• _Objective_
Extract the part of the records below that runs from the start through the line containing "pyautogui.click(x=429, y=328)", and reproduce those lines word for word, omitting the pictures.

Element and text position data

= = =

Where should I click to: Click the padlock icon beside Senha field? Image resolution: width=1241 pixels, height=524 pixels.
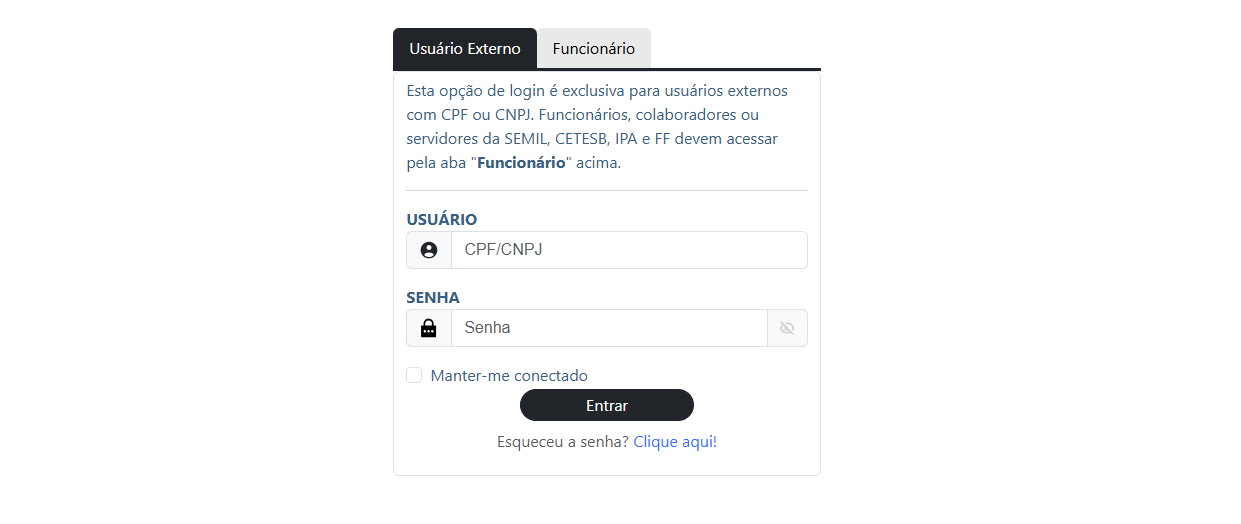pyautogui.click(x=429, y=328)
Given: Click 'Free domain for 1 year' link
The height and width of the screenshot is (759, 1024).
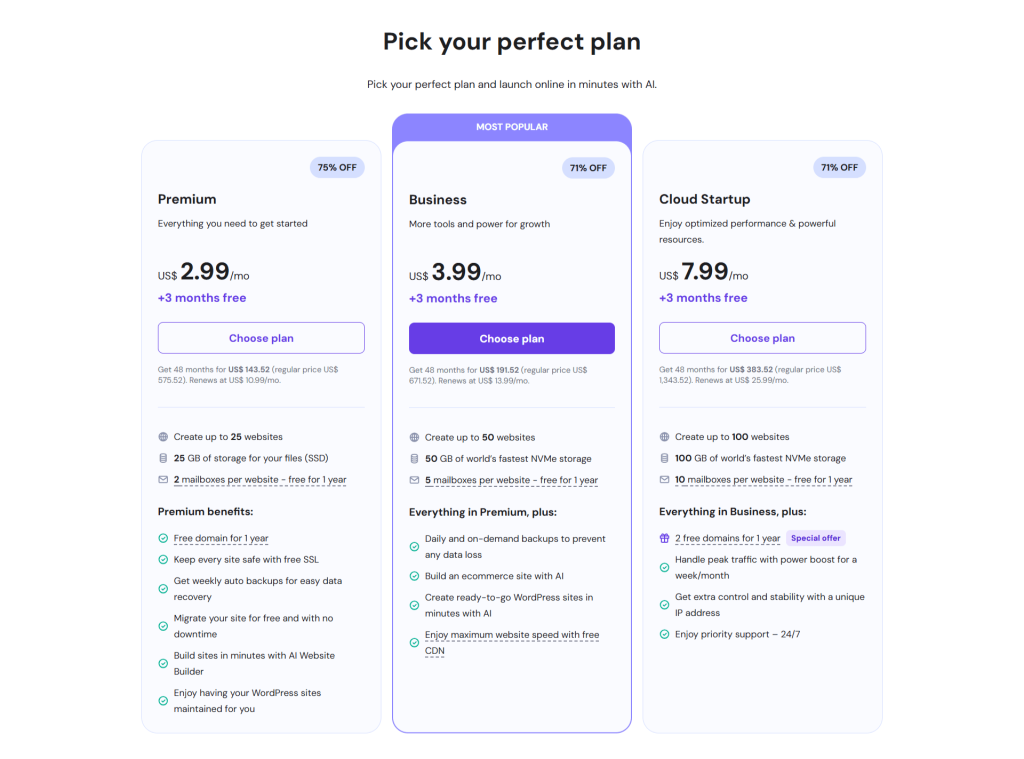Looking at the screenshot, I should pos(221,539).
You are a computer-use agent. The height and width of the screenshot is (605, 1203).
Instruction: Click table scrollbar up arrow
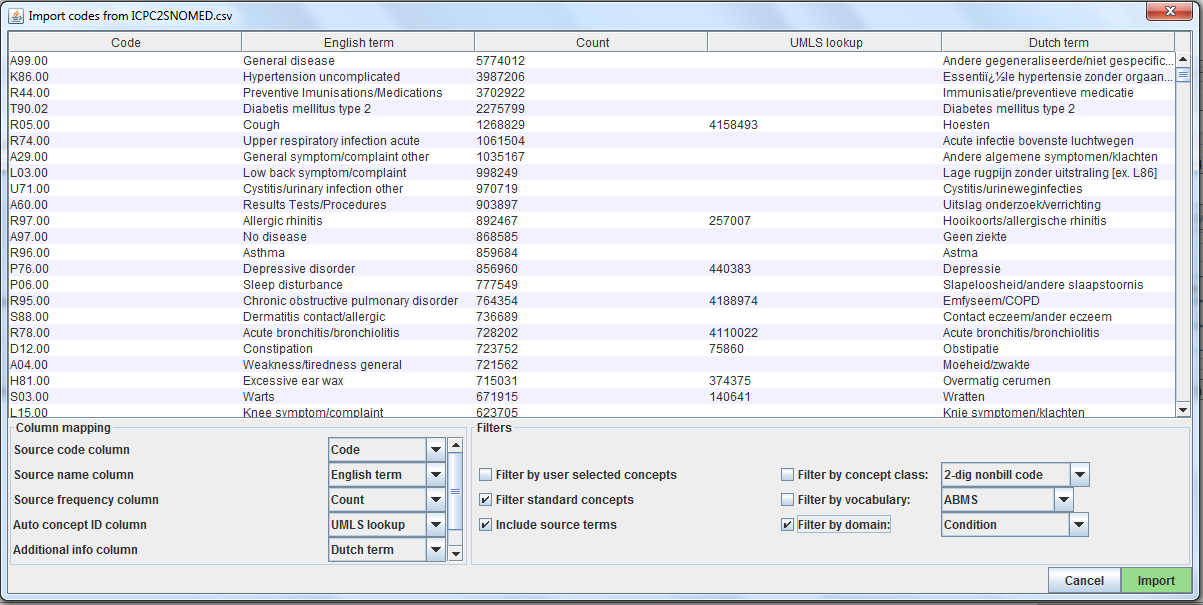click(x=1183, y=58)
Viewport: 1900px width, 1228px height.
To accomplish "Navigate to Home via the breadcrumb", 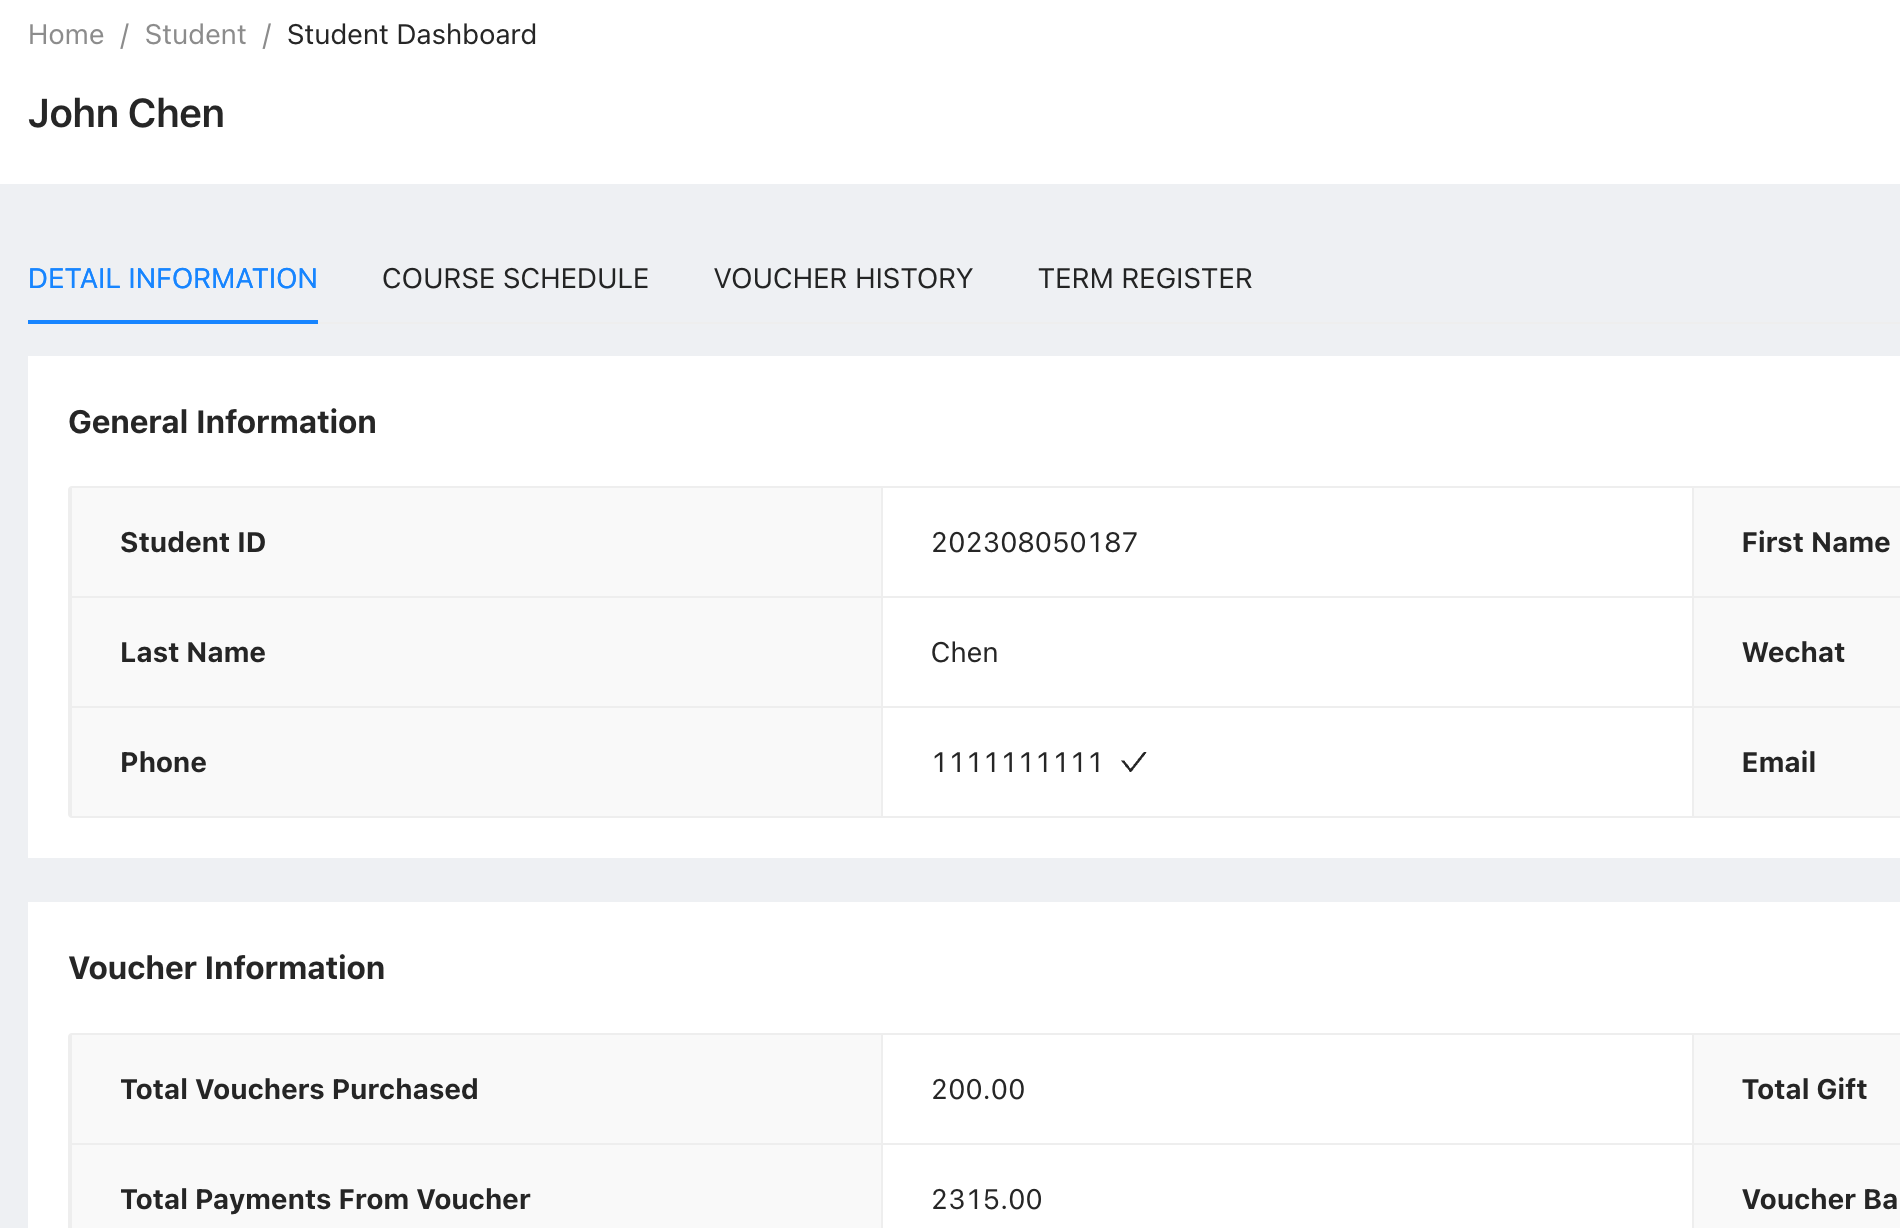I will click(66, 33).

= = =

• _Answer to the problem_
Where should I click to: Click the padlock icon beside Senha field? Image resolution: width=1241 pixels, height=524 pixels.
pyautogui.click(x=429, y=328)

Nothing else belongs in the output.